Rappelant que le Conseil d'Etat avait décidé de déroger au principe de l'effet rétroactif des annulations contentieuses en sorte que les effets produits par ce texte sont définitifs sous réserve des actions engagées à la date de la décision, la deuxième chambre civile considère que l'instance litigieuse étant atteinte par l'effet rétroactif de l'annulation, et que l'article 750-1 du CPC n'est pas applicable au litige.
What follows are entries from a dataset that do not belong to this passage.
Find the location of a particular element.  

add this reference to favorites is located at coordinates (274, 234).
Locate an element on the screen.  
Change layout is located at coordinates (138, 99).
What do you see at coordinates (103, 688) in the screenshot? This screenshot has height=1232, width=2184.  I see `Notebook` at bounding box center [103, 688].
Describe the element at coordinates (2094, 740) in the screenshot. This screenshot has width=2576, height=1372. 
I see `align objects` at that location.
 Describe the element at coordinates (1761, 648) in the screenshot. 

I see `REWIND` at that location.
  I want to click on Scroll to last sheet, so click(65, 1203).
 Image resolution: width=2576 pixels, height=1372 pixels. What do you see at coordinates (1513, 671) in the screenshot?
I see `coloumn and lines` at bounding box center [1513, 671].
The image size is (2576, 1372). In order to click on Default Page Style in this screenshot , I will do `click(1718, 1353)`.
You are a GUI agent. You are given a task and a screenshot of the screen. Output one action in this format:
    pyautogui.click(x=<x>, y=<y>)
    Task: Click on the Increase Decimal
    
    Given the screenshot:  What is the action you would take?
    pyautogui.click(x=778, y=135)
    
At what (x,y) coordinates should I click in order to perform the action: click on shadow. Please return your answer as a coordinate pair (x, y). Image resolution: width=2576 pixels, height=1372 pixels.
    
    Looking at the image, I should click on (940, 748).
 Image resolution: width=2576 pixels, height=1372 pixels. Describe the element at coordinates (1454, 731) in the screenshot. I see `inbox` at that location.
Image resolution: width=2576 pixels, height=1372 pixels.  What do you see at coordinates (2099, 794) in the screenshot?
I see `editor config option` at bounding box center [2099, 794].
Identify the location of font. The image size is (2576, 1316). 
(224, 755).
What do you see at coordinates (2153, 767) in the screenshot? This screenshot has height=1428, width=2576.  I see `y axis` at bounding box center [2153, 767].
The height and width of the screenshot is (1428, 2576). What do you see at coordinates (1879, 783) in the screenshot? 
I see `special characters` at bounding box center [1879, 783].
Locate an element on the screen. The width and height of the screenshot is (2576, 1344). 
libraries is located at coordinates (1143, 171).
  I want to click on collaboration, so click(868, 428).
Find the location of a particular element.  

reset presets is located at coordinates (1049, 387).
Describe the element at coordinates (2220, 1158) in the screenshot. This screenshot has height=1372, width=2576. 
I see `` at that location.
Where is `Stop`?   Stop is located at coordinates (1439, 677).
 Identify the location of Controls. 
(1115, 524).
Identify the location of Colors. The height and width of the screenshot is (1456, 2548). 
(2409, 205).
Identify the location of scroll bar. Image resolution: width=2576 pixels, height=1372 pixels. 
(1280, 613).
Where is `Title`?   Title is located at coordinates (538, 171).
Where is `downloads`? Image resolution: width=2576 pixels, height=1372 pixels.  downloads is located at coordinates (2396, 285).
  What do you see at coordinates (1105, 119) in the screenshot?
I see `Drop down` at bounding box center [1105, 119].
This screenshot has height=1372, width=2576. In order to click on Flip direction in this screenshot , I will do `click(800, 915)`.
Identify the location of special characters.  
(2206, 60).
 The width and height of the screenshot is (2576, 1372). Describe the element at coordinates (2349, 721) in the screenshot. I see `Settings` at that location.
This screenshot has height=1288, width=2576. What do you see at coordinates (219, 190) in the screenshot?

La DACS précise aussi que pour les instances en cours au 22 septembre 2022 ou introduites antérieurement au 1er octobre 2023, l'article 750-1 du code de procédure civile ne s'applique pas tant dans sa rédaction antérieure, annulée sans aménagement, que postérieure.
Il n'est plus possible, dans l'ensemble des instances en cours, de prononcer ou de confirmer l'irrecevabilité de la demande sur le fondement de l'article 750-1 du CPC, même si au jour de la demande celle-ci n'avait pas été précédée d'une tentative de conciliation, de médiation ou de procédure participative.
L'article 750-1 du CPC, dans sa rédaction initiale issue du décret du 11 décembre 2019, n'est pas applicable à une instance engagée avant le 22 septembre 2022, date de son annulation par le Conseil d'État.
La condition prévoyant un préalable de conciliation avant toute action en justice n’excédant pas 5 000 euros ou relatives à certaines matières, ne saurait fonder l’irrecevabilité d’une demande en cours à cette date, suivant la position de la DACS et le principe de non-rétroactivité modulée.